Segment Start: Material provided
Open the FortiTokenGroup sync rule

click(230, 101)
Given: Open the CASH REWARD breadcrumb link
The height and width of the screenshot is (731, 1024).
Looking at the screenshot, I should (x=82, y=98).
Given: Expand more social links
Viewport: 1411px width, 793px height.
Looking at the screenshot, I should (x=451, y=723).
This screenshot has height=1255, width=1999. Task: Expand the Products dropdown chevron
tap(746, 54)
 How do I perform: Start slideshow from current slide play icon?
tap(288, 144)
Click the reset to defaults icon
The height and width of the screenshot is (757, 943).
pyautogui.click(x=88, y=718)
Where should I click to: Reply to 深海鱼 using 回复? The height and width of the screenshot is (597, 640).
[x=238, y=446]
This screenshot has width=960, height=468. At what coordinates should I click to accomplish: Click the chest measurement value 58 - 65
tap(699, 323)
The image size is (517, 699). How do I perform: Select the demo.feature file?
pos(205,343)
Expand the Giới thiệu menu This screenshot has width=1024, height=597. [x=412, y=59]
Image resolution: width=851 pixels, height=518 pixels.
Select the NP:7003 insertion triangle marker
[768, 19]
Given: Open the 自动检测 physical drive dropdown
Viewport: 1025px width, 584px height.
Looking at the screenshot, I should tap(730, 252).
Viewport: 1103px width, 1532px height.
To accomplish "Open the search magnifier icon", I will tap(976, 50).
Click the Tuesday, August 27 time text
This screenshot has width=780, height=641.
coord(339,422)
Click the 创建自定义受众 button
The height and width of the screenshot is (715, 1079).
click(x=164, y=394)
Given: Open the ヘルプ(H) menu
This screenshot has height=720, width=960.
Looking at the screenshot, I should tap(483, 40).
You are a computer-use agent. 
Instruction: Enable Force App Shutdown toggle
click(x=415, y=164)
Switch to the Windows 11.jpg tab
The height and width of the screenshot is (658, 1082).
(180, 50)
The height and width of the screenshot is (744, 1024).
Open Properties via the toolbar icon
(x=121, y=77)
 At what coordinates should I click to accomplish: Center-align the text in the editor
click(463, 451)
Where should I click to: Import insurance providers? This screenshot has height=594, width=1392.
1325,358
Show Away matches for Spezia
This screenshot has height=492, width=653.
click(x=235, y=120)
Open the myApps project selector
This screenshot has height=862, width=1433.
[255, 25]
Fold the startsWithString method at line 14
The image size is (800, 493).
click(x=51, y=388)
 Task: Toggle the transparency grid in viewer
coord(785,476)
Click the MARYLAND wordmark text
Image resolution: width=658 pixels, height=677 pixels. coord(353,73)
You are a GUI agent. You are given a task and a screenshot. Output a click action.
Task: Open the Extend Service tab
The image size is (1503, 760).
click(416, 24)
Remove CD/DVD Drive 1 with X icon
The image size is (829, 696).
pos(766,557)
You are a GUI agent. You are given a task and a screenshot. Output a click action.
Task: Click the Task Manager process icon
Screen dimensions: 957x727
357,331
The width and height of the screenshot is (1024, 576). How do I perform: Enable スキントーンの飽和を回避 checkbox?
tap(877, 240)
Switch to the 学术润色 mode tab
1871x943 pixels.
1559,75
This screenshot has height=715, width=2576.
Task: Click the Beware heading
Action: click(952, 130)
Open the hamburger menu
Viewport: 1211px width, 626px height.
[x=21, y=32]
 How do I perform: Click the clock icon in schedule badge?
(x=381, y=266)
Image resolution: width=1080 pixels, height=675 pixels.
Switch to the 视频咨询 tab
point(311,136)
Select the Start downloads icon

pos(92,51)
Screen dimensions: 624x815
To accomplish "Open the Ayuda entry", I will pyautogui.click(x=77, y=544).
Segment End: Material provided
# Your assignment
For the entries above, transcribe precisely the lines from the one with "Task: Toggle the transparency grid in viewer" through the end, including both.

# Written answer
 Task: Toggle the transparency grid in viewer
coord(785,476)
Click the MARYLAND wordmark text
Image resolution: width=658 pixels, height=677 pixels. coord(353,73)
You are a GUI agent. You are given a task and a screenshot. Output a click action.
Task: Open the Extend Service tab
The image size is (1503, 760).
click(416, 24)
Remove CD/DVD Drive 1 with X icon
The image size is (829, 696).
pos(766,557)
You are a GUI agent. You are given a task and a screenshot. Output a click action.
Task: Click the Task Manager process icon
Screen dimensions: 957x727
357,331
The width and height of the screenshot is (1024, 576). How do I perform: Enable スキントーンの飽和を回避 checkbox?
tap(877, 240)
Switch to the 学术润色 mode tab
1871x943 pixels.
1559,75
This screenshot has height=715, width=2576.
Task: Click the Beware heading
Action: click(952, 130)
Open the hamburger menu
Viewport: 1211px width, 626px height.
[x=21, y=32]
 How do I perform: Click the clock icon in schedule badge?
(x=381, y=266)
Image resolution: width=1080 pixels, height=675 pixels.
Switch to the 视频咨询 tab
point(311,136)
Select the Start downloads icon

pos(92,51)
Screen dimensions: 624x815
To accomplish "Open the Ayuda entry", I will pyautogui.click(x=77, y=544).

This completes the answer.